O seu conto pode ser protagonizado por um ser humano ou um ser não-humano.
Você pode contar:
- do ponto de vista do sujeito que engoliu a coisa;
- da coisa que foi engolida;
- de alguém próximo que testemunhou tudo.
Aqui vão algumas possibilidades. Não precisa escolher nenhuma dessas, mas se quiser pode.
- Durante um jantar de negócios, um publicitário engole acidentalmente um pen drive com jingles antigos.
- Um avô entediado engole um roteador miniaturizado achando que era um doce e passa a emitir sinal de Wi-Fi.
- Um gato de estimação engole algo invisível e começa a miar ordens que afetam diretamente decisões políticas do país.
- Um rapaz engole uma página solta que encontra voando na rua: era a última página do Manual de Instruções do Universo.

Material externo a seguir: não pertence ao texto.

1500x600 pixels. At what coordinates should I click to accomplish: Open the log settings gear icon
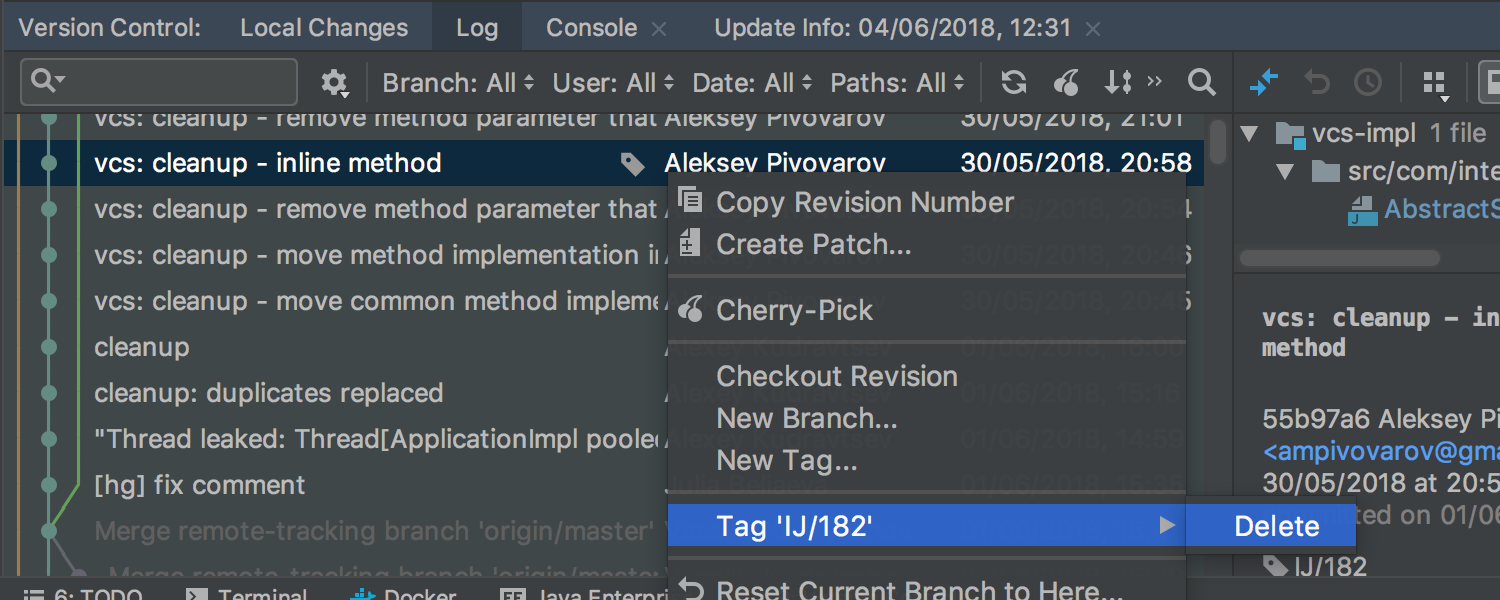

- Durante uma bronca, uma mãe grita tanto que engole a voz do filho.
- Uma mulher engole uma pedrinha mágica encontrada no chão da igreja.
- Um menino engole um peixe que ninguém vê.
- Num vilarejo do interior, um homem engole uma coisa caída do céu.
- Durante um almoço comum, uma mulher sente um gosto que nunca tinha provado.
- Um artista de rua engole, sem notar, o espirro de um estranho.
Na primeira pessoa, em uns 12 mil toques.